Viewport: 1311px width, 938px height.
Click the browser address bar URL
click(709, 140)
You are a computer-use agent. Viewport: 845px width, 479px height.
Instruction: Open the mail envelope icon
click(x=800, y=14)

----------

-- Exercise brief --
Give an exact copy of all the data shown above.

-- Response area --
Viewport: 1311px width, 938px height.
Click the browser address bar URL
click(709, 140)
You are a computer-use agent. Viewport: 845px width, 479px height.
Instruction: Open the mail envelope icon
click(x=800, y=14)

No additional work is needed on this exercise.